/---

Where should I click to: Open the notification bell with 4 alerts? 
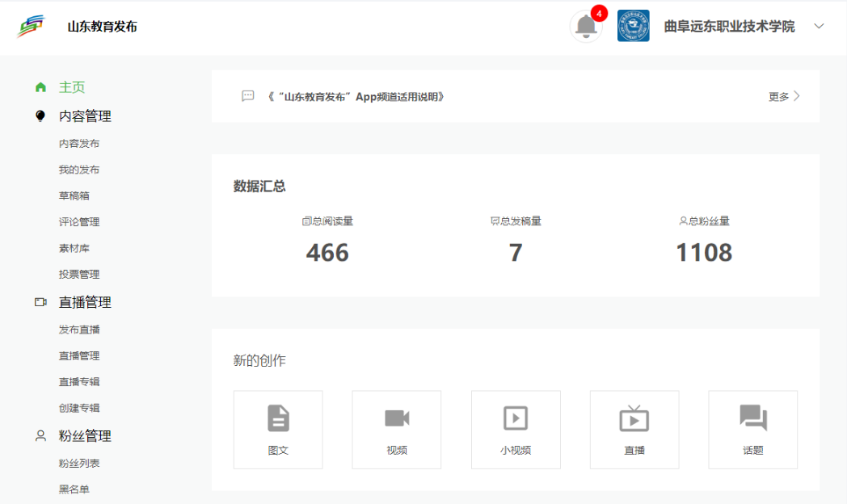586,26
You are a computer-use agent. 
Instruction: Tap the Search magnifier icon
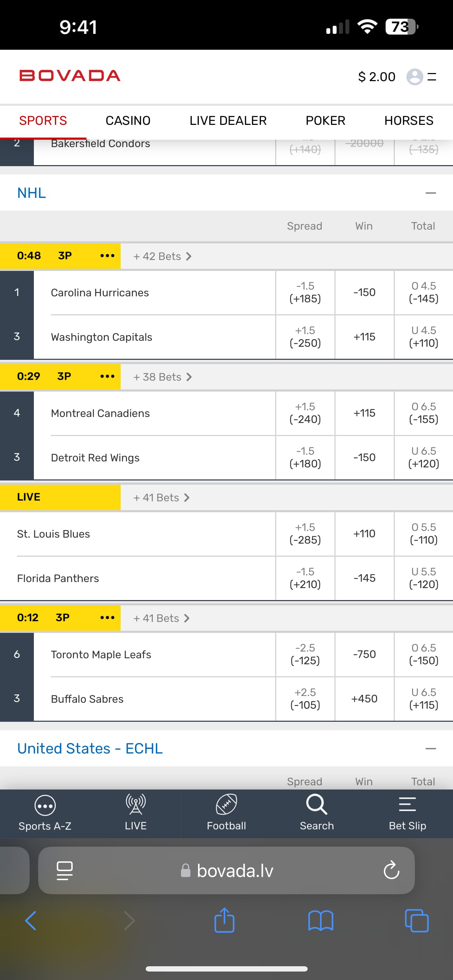tap(316, 805)
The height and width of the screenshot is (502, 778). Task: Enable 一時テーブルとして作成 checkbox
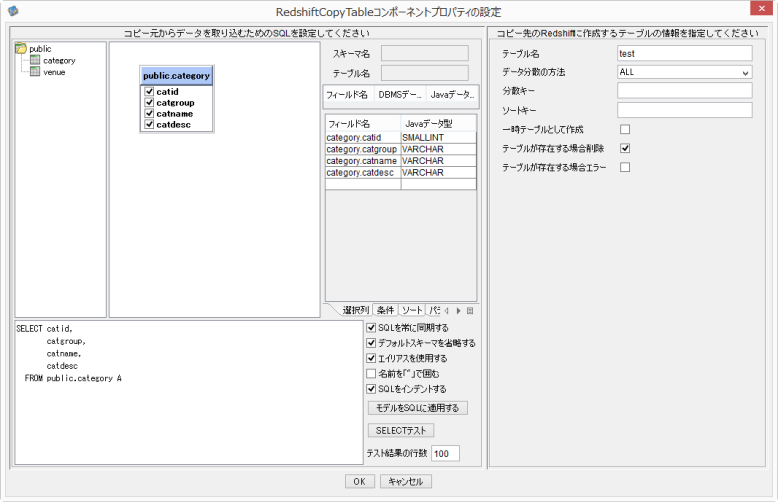(x=625, y=130)
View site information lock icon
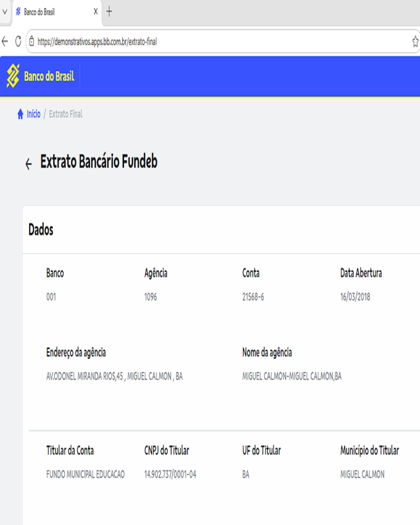The image size is (420, 525). coord(32,42)
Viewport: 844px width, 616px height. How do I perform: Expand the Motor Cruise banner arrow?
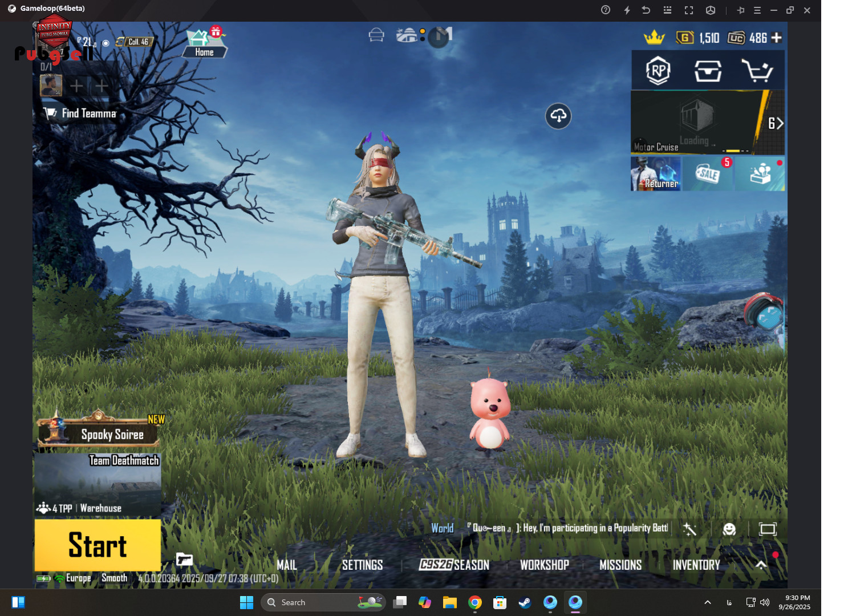click(x=776, y=123)
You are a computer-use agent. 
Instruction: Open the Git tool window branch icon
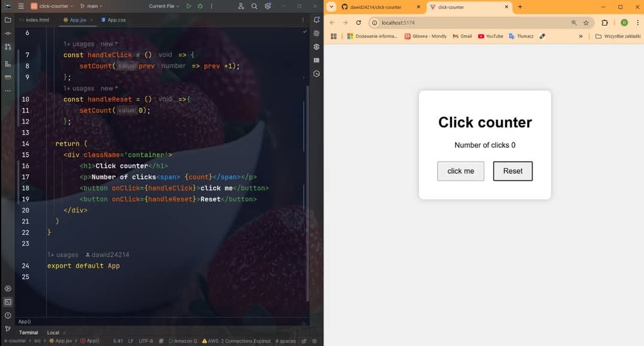pos(7,329)
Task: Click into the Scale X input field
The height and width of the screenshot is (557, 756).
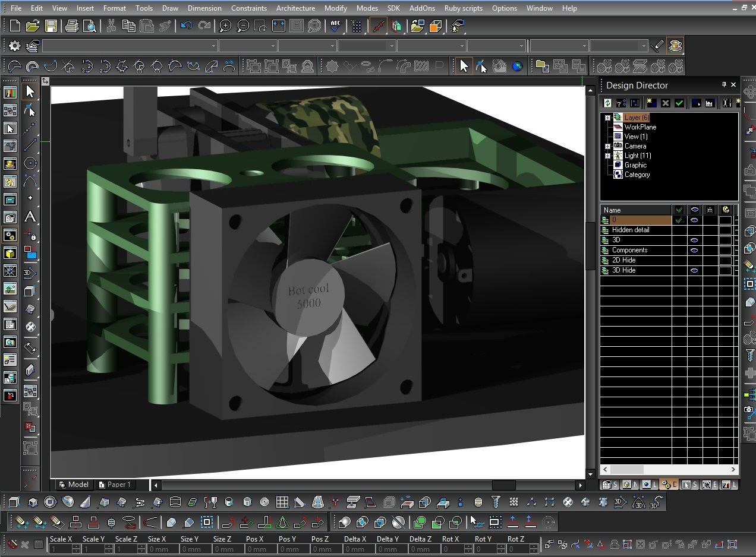Action: [61, 549]
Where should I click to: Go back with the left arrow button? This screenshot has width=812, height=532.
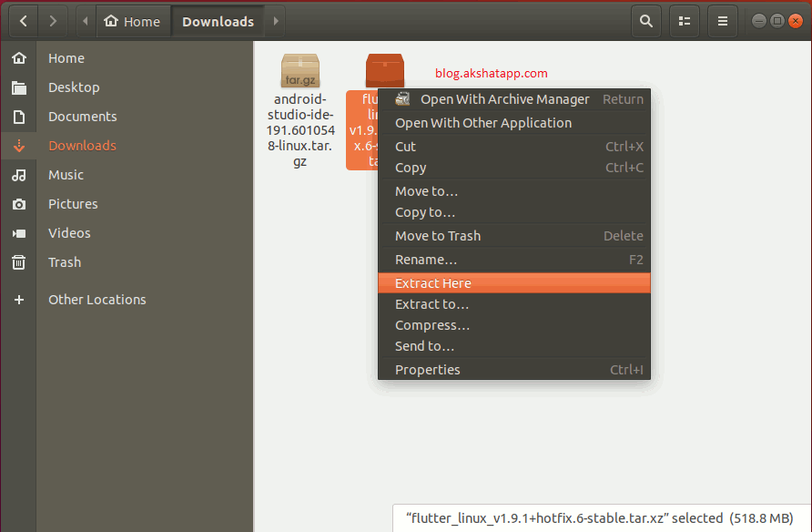point(23,21)
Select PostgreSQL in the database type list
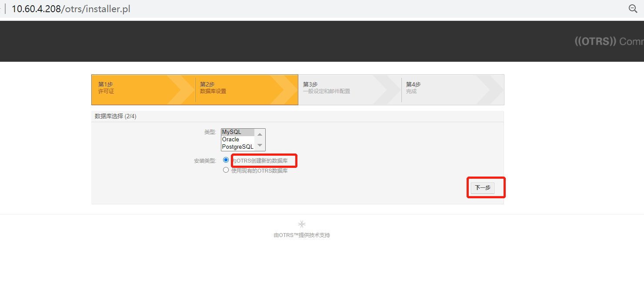The height and width of the screenshot is (287, 644). click(x=237, y=147)
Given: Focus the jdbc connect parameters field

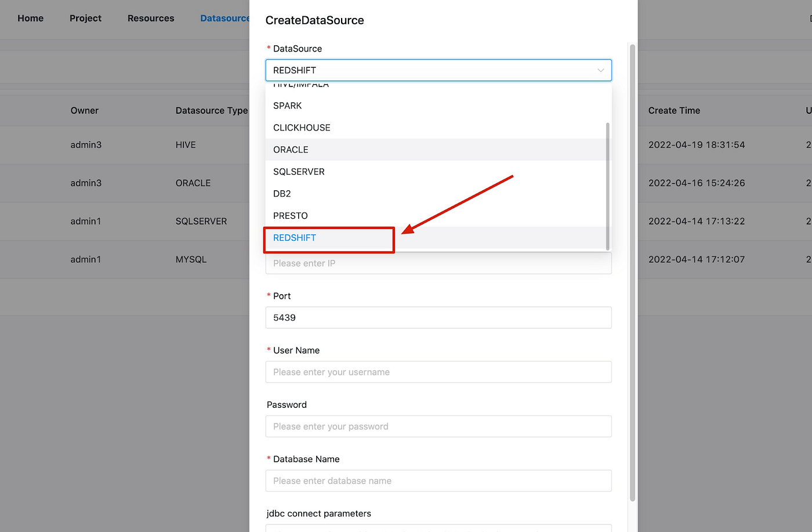Looking at the screenshot, I should pyautogui.click(x=438, y=528).
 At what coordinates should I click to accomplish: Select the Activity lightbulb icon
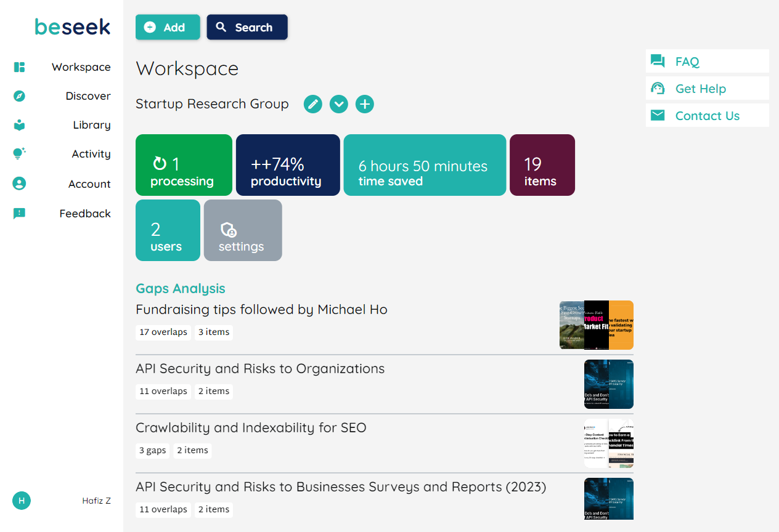pos(19,154)
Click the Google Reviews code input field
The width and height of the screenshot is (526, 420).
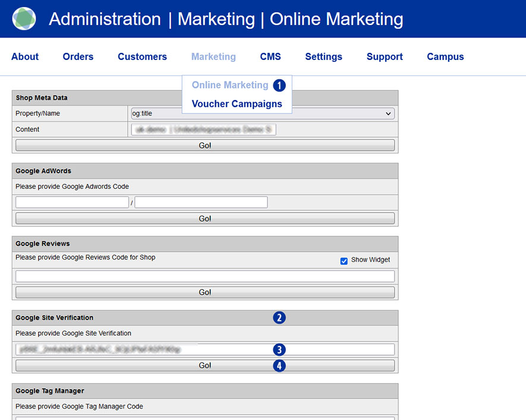[x=204, y=276]
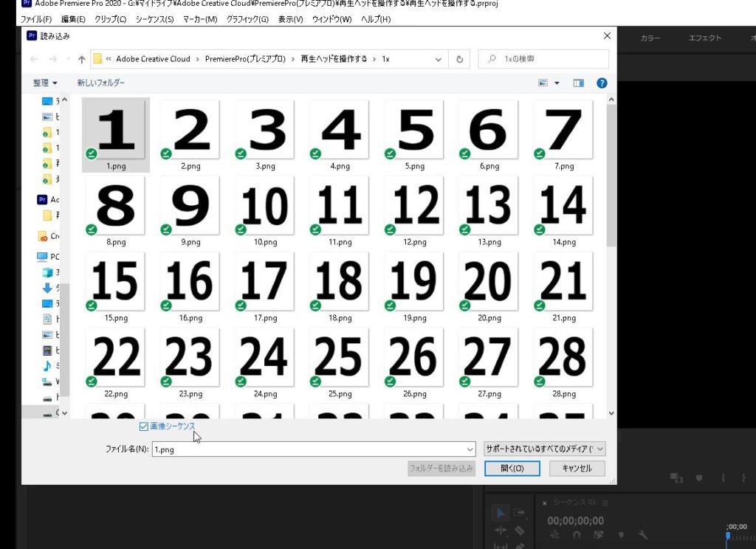
Task: Show the preview pane icon
Action: 578,83
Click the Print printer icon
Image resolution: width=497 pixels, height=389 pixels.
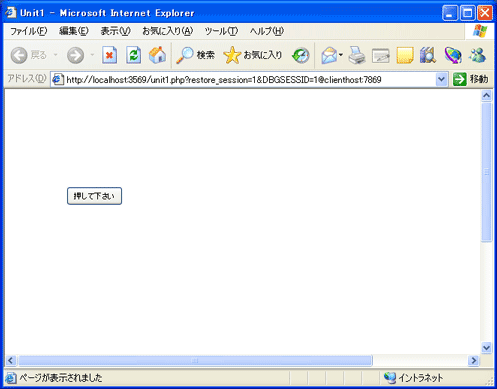357,55
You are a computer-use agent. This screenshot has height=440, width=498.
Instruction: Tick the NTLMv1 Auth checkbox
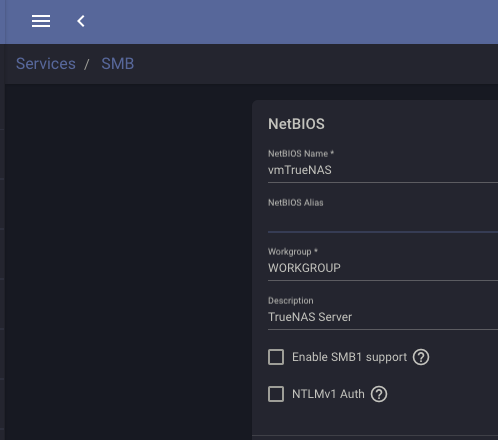pos(276,394)
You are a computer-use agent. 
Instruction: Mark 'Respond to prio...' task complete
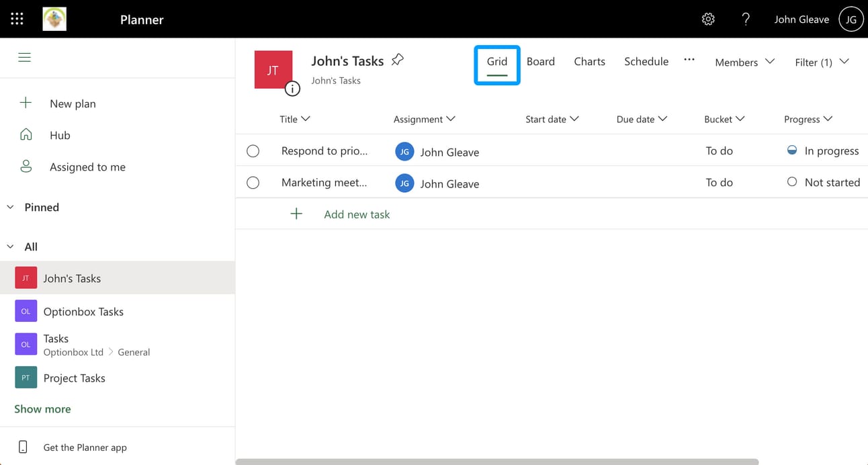coord(253,151)
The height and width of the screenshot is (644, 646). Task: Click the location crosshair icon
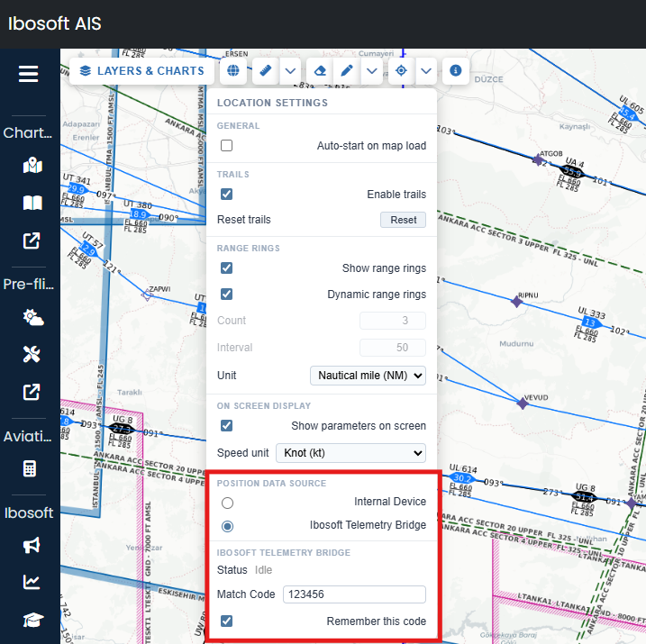coord(401,70)
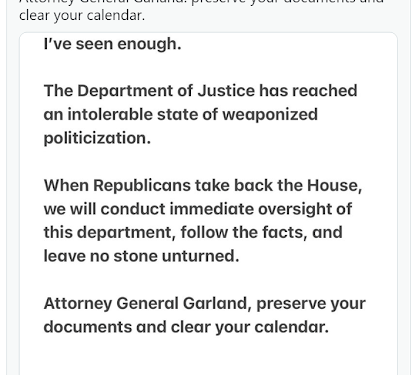
Task: Open the embedded statement image card
Action: click(208, 203)
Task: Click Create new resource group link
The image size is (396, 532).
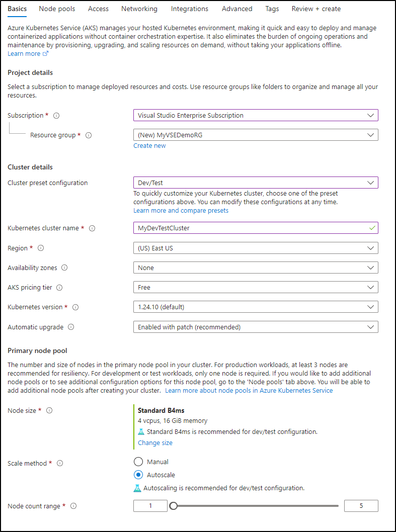Action: pos(149,145)
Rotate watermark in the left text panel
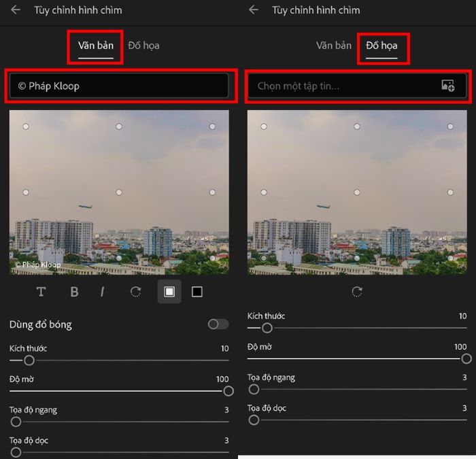This screenshot has width=476, height=459. pos(136,292)
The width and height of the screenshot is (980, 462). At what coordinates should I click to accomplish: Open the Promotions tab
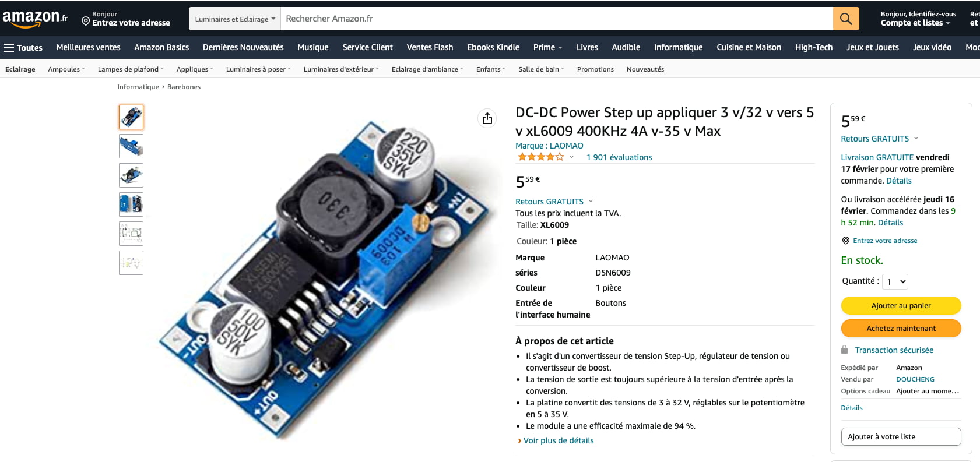click(x=595, y=69)
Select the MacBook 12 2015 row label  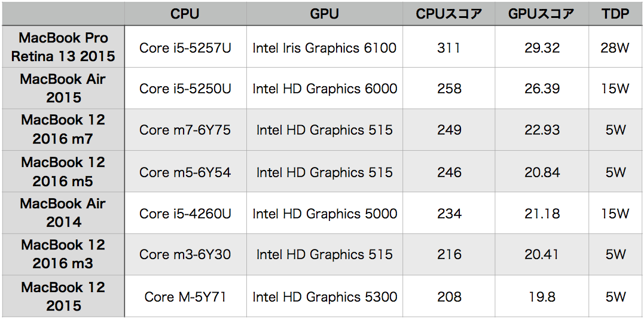(63, 296)
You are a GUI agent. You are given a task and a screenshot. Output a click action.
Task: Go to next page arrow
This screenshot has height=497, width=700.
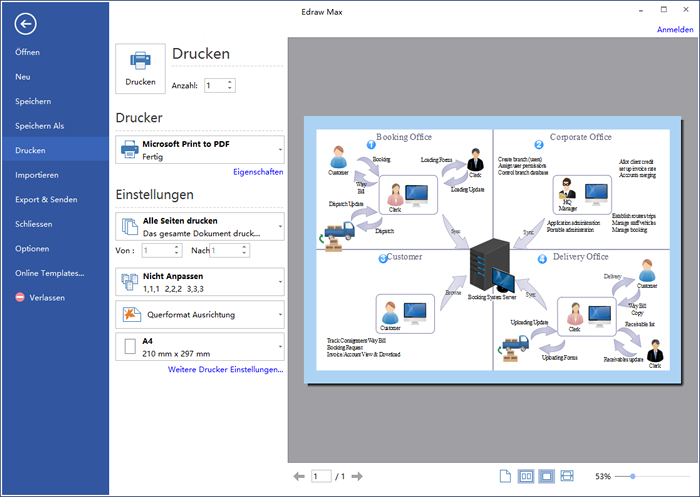(x=358, y=477)
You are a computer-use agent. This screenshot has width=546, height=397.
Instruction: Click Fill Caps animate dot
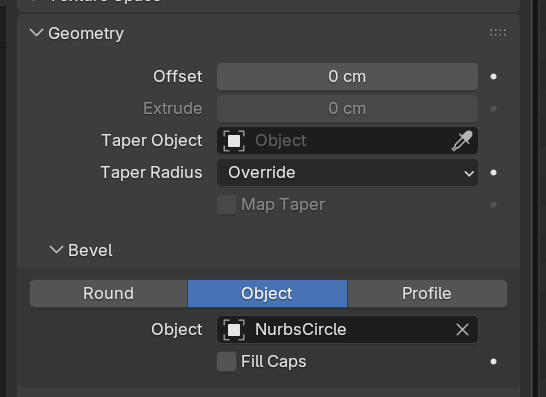pos(493,361)
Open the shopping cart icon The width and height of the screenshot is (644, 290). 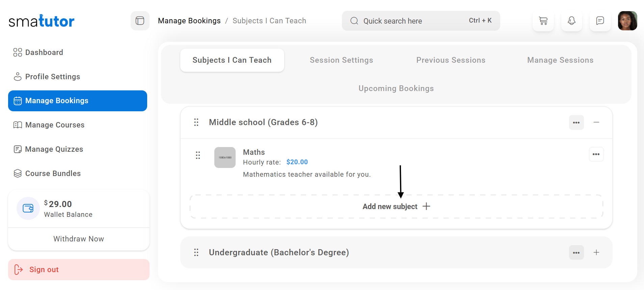(x=543, y=21)
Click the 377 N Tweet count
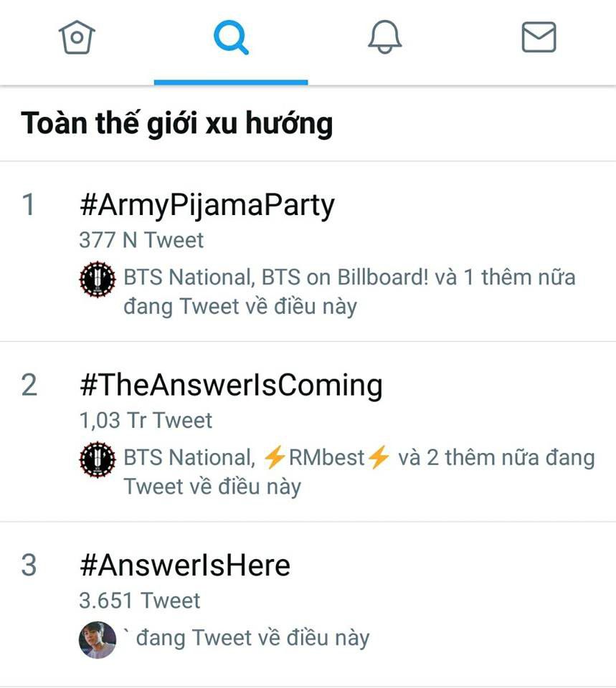Image resolution: width=616 pixels, height=688 pixels. tap(141, 240)
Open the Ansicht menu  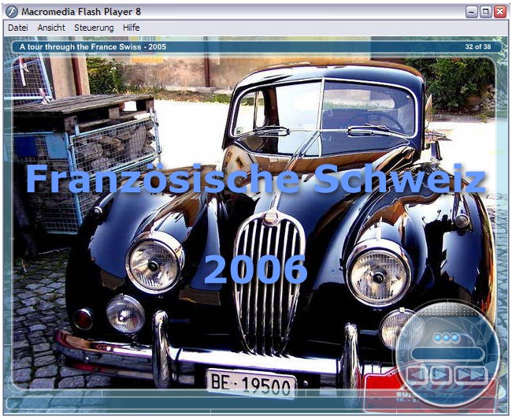point(51,28)
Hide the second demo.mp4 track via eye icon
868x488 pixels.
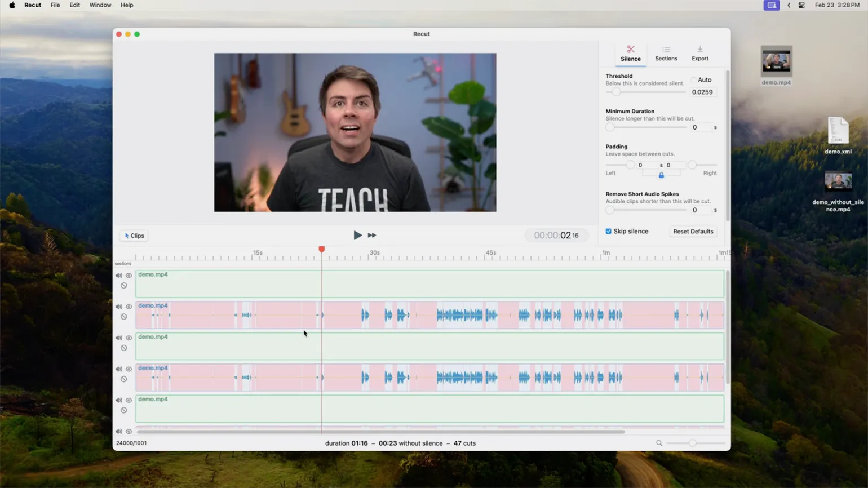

\---

> [Exercise requirements]: Scan the lines above for the word "input". Return each one that has it.

> [Solution for this exercise]:
Task: Click into the Scale X input field
Click the Google Reviews code input field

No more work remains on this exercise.